In initial designs I was thinking star schema but then I started playing with CCI. Now I have discarded many dimension tables in favor of flattening the strings directly into the “fact” table. The only place I retain the dimension table is when that dimension has attributes that change frequently AND the requirement is to have the changed attribute made applicable to all historical records. I have done this much to the dismay of a colleague who has more DW experience but no free time to explore CCI.
It appears that flat tables stored on disk as individual columns (and the massive compression that affords) need not be narrow at all. When does one still need dimension tables when using CCI?
I don’t think that your question is applicable to any RDBMS that supports columnar storage. I’m writing my answer from the point of view of SQL Server and most of the reasons depend on implementation details specific to SQL Server.
When does one still need dimension tables when using CCI?
1. The volume of changes to the dimension table makes updating the CCI fact table impractical
With fact tables of 500 M rows you might need to update hundreds of millions of rows in a CCI if some of the dimension columns change in an unlucky way. The only practical ways that I know to do this are to rewrite the whole table or to do a delete + insert. For the delete + insert approach you’ll likely need to write the data for all columns to a staging area, wait for the serial delete queries to finish (unless you can delete by partition), read all of the columns for all of the rows for rowgroups which might contain a row that needs to be changed, and so on. It can be a hassle to code and pretty expensive to convert the data. The problem gets worse as your fact table gets wider.
2. The length and number of string columns makes CCI compression impractical due to memory limits
Memory grant requests for string columns can get out of control depending on how you’re building the CCI. For example, a
REBUILD of a
VARCHAR(8000) column requests 6.5 GB per DOP and scales down with column length. Memory grant requests time out for CCI inserts at 25 seconds (as far as I know there’s no way to change this). This means that some of your CCI insert queries could start directly writing to the delta store (along with deadlocking and other bad things) if you don’t have enough memory to perform the compression.
3. Your ETL or maintenance processes aren’t designed to prevent or clean up delta stores
You mention “massive compression” in your question, but data in delta stores isn’t compressed. If your ETL process creates a heap and later compresses that data into columnstore format then you could be using a lot more temporary space for staging than you’re used to. If you do a lot of parallel inserts into partitioned tables you could end up with thousands or more delta stores for which data won’t be compressed, and so on.
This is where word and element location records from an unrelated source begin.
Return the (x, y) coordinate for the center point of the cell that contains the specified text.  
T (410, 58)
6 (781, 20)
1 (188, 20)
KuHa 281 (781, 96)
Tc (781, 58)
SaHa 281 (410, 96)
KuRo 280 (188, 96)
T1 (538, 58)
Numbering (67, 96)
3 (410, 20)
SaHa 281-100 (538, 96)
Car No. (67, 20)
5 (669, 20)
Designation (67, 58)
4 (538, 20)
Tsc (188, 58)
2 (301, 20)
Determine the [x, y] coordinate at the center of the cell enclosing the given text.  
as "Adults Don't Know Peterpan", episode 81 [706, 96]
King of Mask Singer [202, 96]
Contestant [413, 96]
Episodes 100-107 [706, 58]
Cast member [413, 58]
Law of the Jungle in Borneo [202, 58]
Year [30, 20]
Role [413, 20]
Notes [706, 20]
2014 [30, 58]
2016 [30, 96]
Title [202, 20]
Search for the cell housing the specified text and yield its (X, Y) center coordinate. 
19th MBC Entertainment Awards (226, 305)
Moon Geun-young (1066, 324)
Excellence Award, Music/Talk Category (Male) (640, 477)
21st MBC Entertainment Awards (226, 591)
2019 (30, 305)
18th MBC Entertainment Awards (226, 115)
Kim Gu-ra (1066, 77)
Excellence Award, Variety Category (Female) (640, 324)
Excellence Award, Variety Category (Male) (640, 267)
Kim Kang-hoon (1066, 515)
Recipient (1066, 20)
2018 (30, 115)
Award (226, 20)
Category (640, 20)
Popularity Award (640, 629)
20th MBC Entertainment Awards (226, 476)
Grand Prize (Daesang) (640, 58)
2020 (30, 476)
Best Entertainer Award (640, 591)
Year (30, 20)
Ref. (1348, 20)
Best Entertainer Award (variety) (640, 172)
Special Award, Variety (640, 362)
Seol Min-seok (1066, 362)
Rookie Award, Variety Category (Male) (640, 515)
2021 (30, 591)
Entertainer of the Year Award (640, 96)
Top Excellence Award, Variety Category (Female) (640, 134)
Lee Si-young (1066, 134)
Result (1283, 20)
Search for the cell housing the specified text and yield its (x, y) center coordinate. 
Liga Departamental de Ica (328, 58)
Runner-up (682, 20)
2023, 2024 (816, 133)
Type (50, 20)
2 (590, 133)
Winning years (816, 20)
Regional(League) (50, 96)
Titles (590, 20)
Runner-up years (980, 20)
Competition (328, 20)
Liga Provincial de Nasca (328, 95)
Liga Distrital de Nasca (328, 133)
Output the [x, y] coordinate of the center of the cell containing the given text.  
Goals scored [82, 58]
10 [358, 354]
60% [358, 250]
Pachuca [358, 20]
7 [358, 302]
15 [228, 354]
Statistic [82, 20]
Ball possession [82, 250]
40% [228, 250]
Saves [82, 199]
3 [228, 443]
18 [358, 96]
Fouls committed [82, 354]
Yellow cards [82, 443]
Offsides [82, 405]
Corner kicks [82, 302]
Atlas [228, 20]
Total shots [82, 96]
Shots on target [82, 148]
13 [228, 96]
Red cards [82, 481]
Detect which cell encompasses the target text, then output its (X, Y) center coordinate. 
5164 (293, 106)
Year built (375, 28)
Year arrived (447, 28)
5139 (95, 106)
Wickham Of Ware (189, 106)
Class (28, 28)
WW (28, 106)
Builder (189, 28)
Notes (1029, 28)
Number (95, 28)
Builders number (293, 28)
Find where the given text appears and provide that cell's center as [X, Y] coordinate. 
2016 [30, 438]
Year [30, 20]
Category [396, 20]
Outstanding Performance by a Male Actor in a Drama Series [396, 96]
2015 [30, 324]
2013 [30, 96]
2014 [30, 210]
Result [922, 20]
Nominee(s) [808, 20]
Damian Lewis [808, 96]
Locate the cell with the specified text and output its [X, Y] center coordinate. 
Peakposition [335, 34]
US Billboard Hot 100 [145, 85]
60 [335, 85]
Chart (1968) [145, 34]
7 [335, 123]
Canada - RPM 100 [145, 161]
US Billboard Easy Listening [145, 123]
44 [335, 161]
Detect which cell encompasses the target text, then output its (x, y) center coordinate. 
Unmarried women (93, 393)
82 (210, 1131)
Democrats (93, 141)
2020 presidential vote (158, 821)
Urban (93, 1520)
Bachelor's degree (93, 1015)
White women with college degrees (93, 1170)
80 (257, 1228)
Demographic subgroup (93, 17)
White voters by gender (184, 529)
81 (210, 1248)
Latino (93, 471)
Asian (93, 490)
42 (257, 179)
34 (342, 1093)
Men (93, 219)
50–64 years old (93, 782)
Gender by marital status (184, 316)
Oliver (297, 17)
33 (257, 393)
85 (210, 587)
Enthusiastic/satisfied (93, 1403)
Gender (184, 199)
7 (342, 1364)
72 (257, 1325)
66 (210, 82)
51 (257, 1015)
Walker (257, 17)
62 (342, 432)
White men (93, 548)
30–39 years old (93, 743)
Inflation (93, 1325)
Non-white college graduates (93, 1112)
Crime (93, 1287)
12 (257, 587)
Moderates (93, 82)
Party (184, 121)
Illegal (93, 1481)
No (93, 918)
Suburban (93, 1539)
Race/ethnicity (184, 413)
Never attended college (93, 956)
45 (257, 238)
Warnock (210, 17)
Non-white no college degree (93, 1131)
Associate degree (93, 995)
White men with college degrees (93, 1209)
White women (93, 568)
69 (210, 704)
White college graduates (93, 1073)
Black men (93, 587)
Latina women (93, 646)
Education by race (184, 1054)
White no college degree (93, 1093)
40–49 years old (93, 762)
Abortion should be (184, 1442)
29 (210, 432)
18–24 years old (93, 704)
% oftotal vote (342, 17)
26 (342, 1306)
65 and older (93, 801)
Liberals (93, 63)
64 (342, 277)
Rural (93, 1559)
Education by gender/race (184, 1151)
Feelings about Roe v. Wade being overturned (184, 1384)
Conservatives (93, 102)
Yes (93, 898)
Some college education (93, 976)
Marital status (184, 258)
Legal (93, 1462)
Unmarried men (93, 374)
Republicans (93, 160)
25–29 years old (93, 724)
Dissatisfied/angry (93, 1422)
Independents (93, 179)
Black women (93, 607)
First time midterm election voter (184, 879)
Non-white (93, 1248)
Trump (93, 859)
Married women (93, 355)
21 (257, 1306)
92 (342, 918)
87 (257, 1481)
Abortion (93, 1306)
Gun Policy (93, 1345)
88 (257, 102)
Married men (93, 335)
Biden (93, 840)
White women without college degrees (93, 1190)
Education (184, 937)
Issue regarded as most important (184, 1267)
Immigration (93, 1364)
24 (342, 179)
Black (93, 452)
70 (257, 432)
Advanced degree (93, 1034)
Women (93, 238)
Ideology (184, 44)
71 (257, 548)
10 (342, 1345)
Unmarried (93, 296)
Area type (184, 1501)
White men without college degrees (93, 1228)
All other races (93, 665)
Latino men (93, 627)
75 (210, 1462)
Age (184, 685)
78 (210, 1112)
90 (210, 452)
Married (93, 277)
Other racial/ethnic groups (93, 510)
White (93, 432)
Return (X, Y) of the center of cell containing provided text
4. The dimension table has a lot of unique, long strings
SQL Server 2016 is limited to 16 MB dictionary sizes per column. If a column has too many unique values then you can exceed that limit and the rowgroup will be split up due to dictionary pressure. Adding string columns to an existing CCI fact table can result in smaller compressed rowgroups which can reduce the effectiveness of compression and querying performance.